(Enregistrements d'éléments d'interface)
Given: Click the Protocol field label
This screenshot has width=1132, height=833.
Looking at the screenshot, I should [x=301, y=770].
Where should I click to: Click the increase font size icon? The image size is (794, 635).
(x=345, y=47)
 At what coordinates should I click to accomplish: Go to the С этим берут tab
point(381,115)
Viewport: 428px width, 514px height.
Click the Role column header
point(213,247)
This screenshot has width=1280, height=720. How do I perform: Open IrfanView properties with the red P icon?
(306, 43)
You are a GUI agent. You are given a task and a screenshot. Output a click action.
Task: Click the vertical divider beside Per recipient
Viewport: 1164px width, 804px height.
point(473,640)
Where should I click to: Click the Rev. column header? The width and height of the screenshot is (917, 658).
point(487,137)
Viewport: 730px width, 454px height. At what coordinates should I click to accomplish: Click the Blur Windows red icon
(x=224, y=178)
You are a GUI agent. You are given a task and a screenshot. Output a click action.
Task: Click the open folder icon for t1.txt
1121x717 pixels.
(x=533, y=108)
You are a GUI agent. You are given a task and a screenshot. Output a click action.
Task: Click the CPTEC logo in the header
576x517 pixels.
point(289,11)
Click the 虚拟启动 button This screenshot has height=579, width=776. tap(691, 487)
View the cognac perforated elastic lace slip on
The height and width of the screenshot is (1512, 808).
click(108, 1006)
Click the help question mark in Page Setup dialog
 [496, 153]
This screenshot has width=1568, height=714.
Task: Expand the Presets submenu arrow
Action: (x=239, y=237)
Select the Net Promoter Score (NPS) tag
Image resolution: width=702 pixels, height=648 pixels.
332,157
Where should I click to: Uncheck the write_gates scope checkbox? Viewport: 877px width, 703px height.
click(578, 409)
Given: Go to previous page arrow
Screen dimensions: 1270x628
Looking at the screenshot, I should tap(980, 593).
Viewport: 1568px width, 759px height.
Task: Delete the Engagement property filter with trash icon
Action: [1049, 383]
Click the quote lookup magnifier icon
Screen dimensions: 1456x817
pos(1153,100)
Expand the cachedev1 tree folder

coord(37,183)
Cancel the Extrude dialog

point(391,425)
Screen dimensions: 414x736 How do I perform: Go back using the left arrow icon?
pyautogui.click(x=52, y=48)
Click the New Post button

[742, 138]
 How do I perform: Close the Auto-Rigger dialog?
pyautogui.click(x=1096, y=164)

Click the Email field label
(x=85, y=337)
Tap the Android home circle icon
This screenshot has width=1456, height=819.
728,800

__Objectif de la tâche__
Convertissez toutes les lignes ci-dessus en un tableau Markdown à deux colonnes, « N° » pour le numéro de chaque ligne et « Ligne » pour son texte. Laissez de côté les lignes vides.

__Réponse au problème__
| N° | Ligne |
|---|---|
| 1 | Given: Click the Protocol field label |
| 2 | This screenshot has width=1132, height=833. |
| 3 | Looking at the screenshot, I should [x=301, y=770]. |
| 4 | Where should I click to: Click the increase font size icon? The image size is (794, 635). |
| 5 | (x=345, y=47) |
| 6 |  At what coordinates should I click to accomplish: Go to the С этим берут tab |
| 7 | point(381,115) |
| 8 | Viewport: 428px width, 514px height. |
| 9 | Click the Role column header |
| 10 | point(213,247) |
| 11 | This screenshot has width=1280, height=720. How do I perform: Open IrfanView properties with the red P icon? |
| 12 | (306, 43) |
| 13 | You are a GUI agent. You are given a task and a screenshot. Output a click action. |
| 14 | Task: Click the vertical divider beside Per recipient |
| 15 | Viewport: 1164px width, 804px height. |
| 16 | point(473,640) |
| 17 | Where should I click to: Click the Rev. column header? The width and height of the screenshot is (917, 658). |
| 18 | point(487,137) |
| 19 | Viewport: 730px width, 454px height. At what coordinates should I click to accomplish: Click the Blur Windows red icon |
| 20 | (x=224, y=178) |
| 21 | You are a GUI agent. You are given a task and a screenshot. Output a click action. |
| 22 | Task: Click the open folder icon for t1.txt |
| 23 | 1121x717 pixels. |
| 24 | (x=533, y=108) |
| 25 | You are a GUI agent. You are given a task and a screenshot. Output a click action. |
| 26 | Task: Click the CPTEC logo in the header |
| 27 | 576x517 pixels. |
| 28 | point(289,11) |
| 29 | Click the 虚拟启动 button This screenshot has height=579, width=776. tap(691, 487) |
| 30 | View the cognac perforated elastic lace slip on |
| 31 | The height and width of the screenshot is (1512, 808). |
| 32 | click(108, 1006) |
| 33 | Click the help question mark in Page Setup dialog |
| 34 |  [496, 153] |
| 35 | This screenshot has width=1568, height=714. |
| 36 | Task: Expand the Presets submenu arrow |
| 37 | Action: (x=239, y=237) |
| 38 | Select the Net Promoter Score (NPS) tag |
| 39 | Image resolution: width=702 pixels, height=648 pixels. |
| 40 | 332,157 |
| 41 | Where should I click to: Uncheck the write_gates scope checkbox? Viewport: 877px width, 703px height. |
| 42 | click(578, 409) |
| 43 | Given: Go to previous page arrow |
| 44 | Screen dimensions: 1270x628 |
| 45 | Looking at the screenshot, I should tap(980, 593). |
| 46 | Viewport: 1568px width, 759px height. |
| 47 | Task: Delete the Engagement property filter with trash icon |
| 48 | Action: [1049, 383] |
| 49 | Click the quote lookup magnifier icon |
| 50 | Screen dimensions: 1456x817 |
| 51 | pos(1153,100) |
| 52 | Expand the cachedev1 tree folder |
| 53 | coord(37,183) |
| 54 | Cancel the Extrude dialog |
| 55 | point(391,425) |
| 56 | Screen dimensions: 414x736 How do I perform: Go back using the left arrow icon? |
| 57 | pyautogui.click(x=52, y=48) |
| 58 | Click the New Post button |
| 59 | [742, 138] |
| 60 |  How do I perform: Close the Auto-Rigger dialog? |
| 61 | pyautogui.click(x=1096, y=164) |
| 62 | Click the Email field label |
| 63 | (x=85, y=337) |
| 64 | Tap the Android home circle icon |
| 65 | This screenshot has width=1456, height=819. |
| 66 | 728,800 |